Civis foram essenciais na Revolução de 32; veja memórias preservadas por família de combatente
Comerciante de Ribeirão Preto/SP, Nicolau Frederico foi incorporado à mobilização de 1932; mais de nove décadas depois, registros seguem preservados pela família.
Da Redação
quinta-feira, 9 de julho de 2026
Atualizado em 8 de julho de 2026 20:29
As histórias revolucionárias costumam ser contadas pelas palavras e pelas imagens de personagens políticos, militares ou intelectuais de uma época. Mas nem sempre se conhece quem esteve, literalmente, nas trincheiras: o cidadão comum, de profissão regular, o civil anônimo que, no caso da Revolução de 1932, também teve importância inequívoca.
Esta reportagem parte de uma metonímia. A história de Nicolau Frederico, comerciante e sócio-proprietário de uma loja de ferragens em Ribeirão Preto/SP serve para homenagear e simbolizar os milhares de civis que participaram da Revolução Constitucionalista.
Como tantos paulistas daquele período, Nicolau deixou a rotina do trabalho para se juntar à mobilização armada em defesa de uma nova Constituição para o país.
Mais de nove décadas depois, parte dessa história ainda permanece guardada por sua neta, Regina Nemer, em papéis, fotografias e documentos oficiais. Regina conta que o avô tinha muito orgulho de ter participado da Revolução de 1932.
Salvo-conduto
Entre os registros preservados pela família está um salvo-conduto expedido pela Chefatura de Polícia do Estado de São Paulo, em 1930, que autorizava o livre trânsito do portador pelo Estado.
O documento funcionava como uma espécie de autorização oficial de circulação, especialmente relevante em períodos de instabilidade política, vigilância e controle de deslocamentos. Na prática, servia para identificar o portador perante as autoridades e permitir sua passagem sem impedimentos por determinadas regiões.
Embora anterior ao movimento constitucionalista, o salvo-conduto ajuda a compor o retrato de uma época marcada por tensão política e por maior controle estatal sobre a circulação de pessoas.
Incoporado à Revolução
Outro registro preservado pela família é um certificado da Força Pública do Estado de São Paulo, emitido pelo Centro de Instrução Militar. O documento atesta que Nicolau foi incorporado, em julho de 1932, à organização de emergência do centro e prestou serviços durante o movimento constitucionalista.
As fotografias também ajudam a recompor essa memória.
Em imagens em preto e branco, grupos de homens aparecem uniformizados, alguns armados, posando ao lado de companheiros de campanha.

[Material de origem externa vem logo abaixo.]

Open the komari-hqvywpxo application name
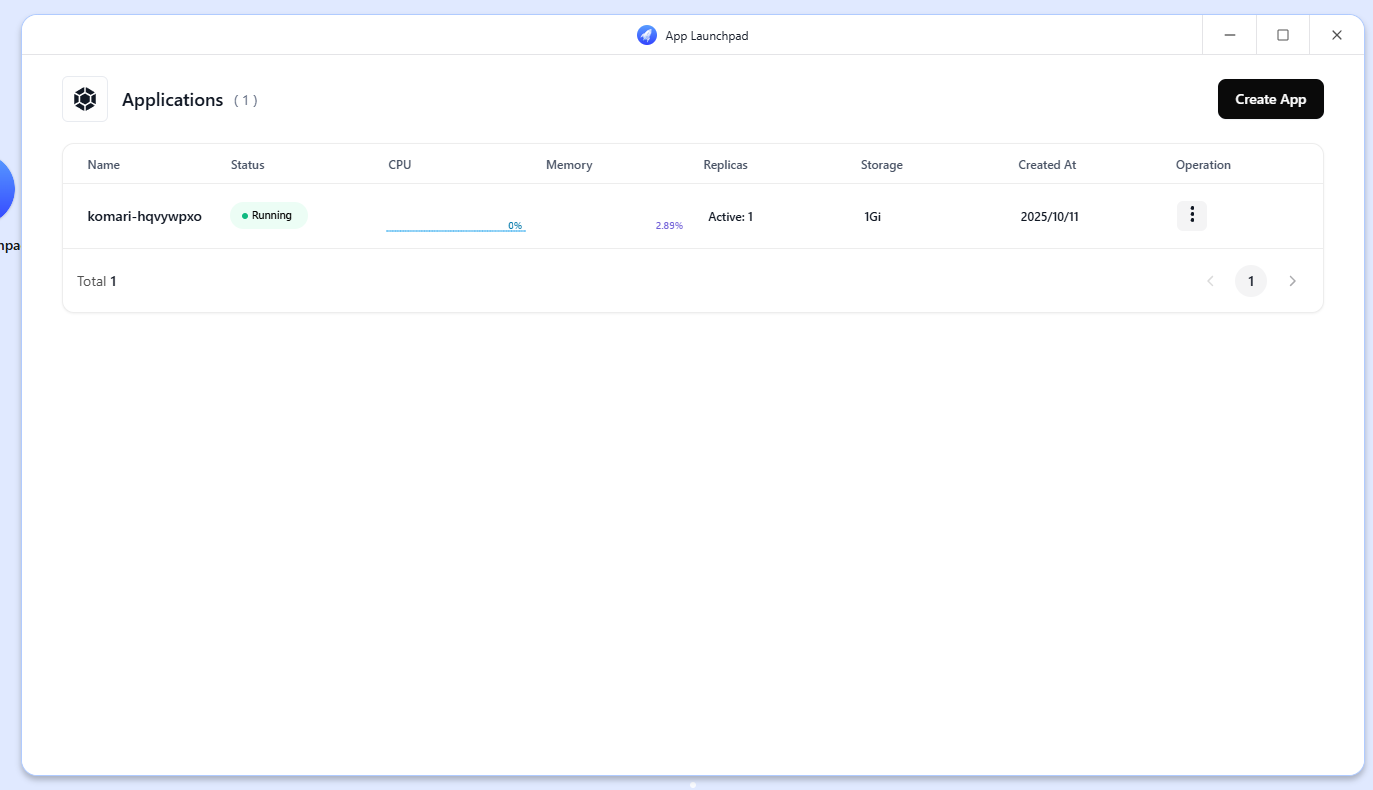Viewport: 1373px width, 790px height. [x=145, y=216]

São retratos típicos de uma guerra travada também por voluntários, jovens e trabalhadores que, em meio à instabilidade política do país, aderiram à causa paulista.

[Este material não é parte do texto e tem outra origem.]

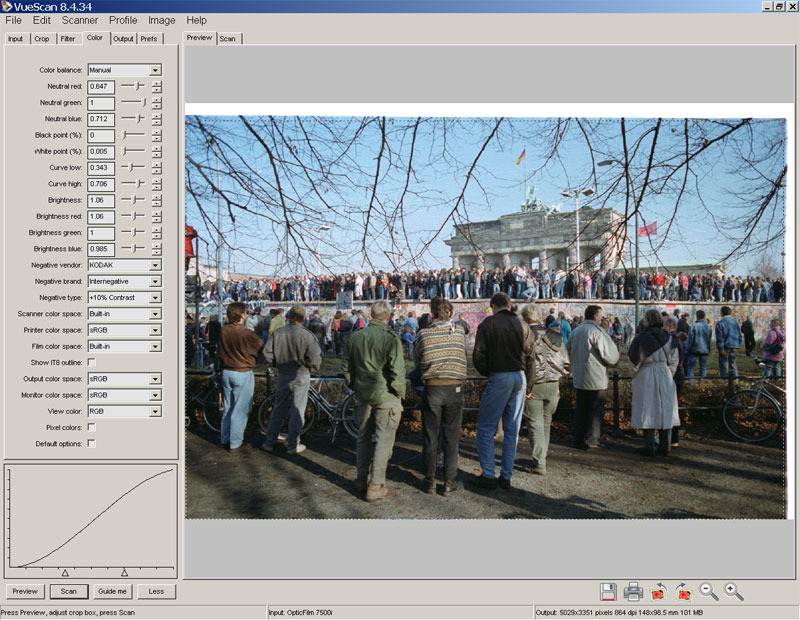Viewport: 800px width, 620px height.
Task: Switch to the Filter tab
Action: click(x=68, y=39)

Reconhecimento aos veteranos
Na década de 1980, uma carta da Assembleia Legislativa do Estado de São Paulo, assinada pelo então deputado Vicente Botta, 2º secretário da Casa, mostra o reconhecimento posterior aos veteranos constitucionalistas.
No texto, o parlamentar se dirige aos "veteranos constitucionalistas de 32" e afirma a necessidade de manter viva, entre as novas gerações, a memória do movimento de 9 de Julho.
A correspondência menciona o "sacrifício" dos que participaram da revolta e registra a intenção de prestar homenagem àqueles que lutaram "pelo respeito à Constituição" e às "franquias democráticas".
Detalhes da revolução
A Revolução Constitucionalista teve início em 9/7/1932, em reação ao governo provisório de Getúlio Vargas, instalado após a Revolução de 1930. A principal bandeira do movimento era a convocação de uma Assembleia Constituinte e a restauração de uma ordem constitucional no país.
Embora tenha sido derrotado militarmente, o movimento se consolidou na memória paulista como símbolo de resistência política. Dois anos depois, em 1934, o Brasil promulgaria uma nova Constituição.